Stephen Schleicher began his career writing for the Digital Media Online community of sites, including Digital Producer and Creative Mac covering all aspects of the digital content creation industry. He then moved on to consumer technology, and began the Coolness Roundup podcast. A writing fool, Stephen has freelanced for Sci-Fi Channel's Technology Blog, and Gizmodo. Still longing for the good ol' days, Stephen launched Major Spoilers in July 2006, because he is a glutton for punishment. You can follow him on Twitter @MajorSpoilers and tell him your darkest secrets...

1 Comment

  1. That is very cool. When I think of the first computer animated scenes in television and movies – which were little better than rotoscoped animation from the twenties – and what we’re seeing in the movies today, it’s fantastic!

    The downside though, is the cost of doing CG. And it’s not just the monetary cost. Because everybody is going digital, the art of matte painting and model making is in danger of dying out. That said, CG has one great advantage over Matte painting – with matte painted scenery, you could only show a scene from one single vantage point and you couldn’t enter the scene and move around. CG breaks the barrier of the canvas and pulls you inside. Some of the danger of losing old technology can be seen in Return of the Jedi, where stop motion animation was used for the Rancor scenes. It was very well done, but it wasn’t perfect. The color and lighting of the models did not match the scene it was composited into, which takes me out of the movie every time I see it.

    Is it worth the extra $100 million it can add to the cost of a movie? In most cases, I’d say probably. For things like Lord of the Rings and the Hobbit, Star Wars and Star Trek, heck yeah! But it can be overdone as in Sky Captain and the World of Tomorrow, where the whole movie was done in blue screen CG and motion capture. It was a wonderful and expensive thought exercise, but it’s not my favorite sci-fi movie of all time. All in all, the great cost of CG effect means that they are rarely squandered on turkeys, which has raised the standard of sci-fi movies immeasurably by making B-quality monster/horror sci-fi too expensive for studios to spew out by the bucket load like they did in the fifties and sixties, (which nearly sunk the genre until Star Wars came along and revitalized the art form). I cannot for the life of me remember a good sci-fi movie that came out of the fifties and sixties except for 2001 and Forbidden Planet. Most of what we got was tripe like “The Green Slime” and “Santa Claus versus The Martians”. Where sci-fi movies are concerned, now is a very good time to be alive.

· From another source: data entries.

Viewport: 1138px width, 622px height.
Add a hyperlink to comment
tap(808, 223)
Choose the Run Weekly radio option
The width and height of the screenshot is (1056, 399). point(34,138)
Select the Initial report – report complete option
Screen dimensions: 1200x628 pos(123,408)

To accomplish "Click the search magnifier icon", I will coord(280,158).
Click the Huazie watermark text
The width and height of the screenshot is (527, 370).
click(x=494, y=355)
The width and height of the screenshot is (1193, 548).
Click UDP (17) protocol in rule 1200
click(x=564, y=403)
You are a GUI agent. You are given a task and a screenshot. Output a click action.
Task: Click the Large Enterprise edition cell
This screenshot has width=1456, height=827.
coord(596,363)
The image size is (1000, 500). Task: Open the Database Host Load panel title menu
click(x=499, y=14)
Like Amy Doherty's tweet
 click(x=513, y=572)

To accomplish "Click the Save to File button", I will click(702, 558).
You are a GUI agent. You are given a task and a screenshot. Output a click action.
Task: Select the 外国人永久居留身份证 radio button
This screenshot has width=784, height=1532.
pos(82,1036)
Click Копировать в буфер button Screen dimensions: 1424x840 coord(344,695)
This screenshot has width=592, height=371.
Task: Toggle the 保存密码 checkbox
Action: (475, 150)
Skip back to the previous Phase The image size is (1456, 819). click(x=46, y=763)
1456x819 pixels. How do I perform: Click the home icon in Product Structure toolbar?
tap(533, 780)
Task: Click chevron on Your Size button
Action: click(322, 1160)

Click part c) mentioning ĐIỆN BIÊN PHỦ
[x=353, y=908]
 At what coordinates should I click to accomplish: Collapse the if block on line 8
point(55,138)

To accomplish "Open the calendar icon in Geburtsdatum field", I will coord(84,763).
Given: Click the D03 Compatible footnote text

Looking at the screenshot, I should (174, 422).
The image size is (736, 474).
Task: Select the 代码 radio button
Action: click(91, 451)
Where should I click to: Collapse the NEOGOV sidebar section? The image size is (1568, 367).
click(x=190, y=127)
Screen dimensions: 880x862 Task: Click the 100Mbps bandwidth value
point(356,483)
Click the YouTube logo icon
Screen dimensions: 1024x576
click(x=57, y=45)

    Now, if only we could get the book store to quit mixing sci-fi, monster and magic books, and fantasy genre novels into one section, I could die a happy man. I took the local Borders manager to task, when there still were Borders, about this, explaining that horror novels and fantasy novels and witchcraft novels were NOT sci-fi. She explained that they had limited shelf space and that was why they mixed the genre together. I pointed out that twelve linear feet of shelf space was twelve linear feet, no matter what was put on the shelf, and it would take no more space to segregate the sci-fi from the fantasy books that it did to merge them together. She looked at me like I was speaking to her in Klingon. At that point I gave up. :)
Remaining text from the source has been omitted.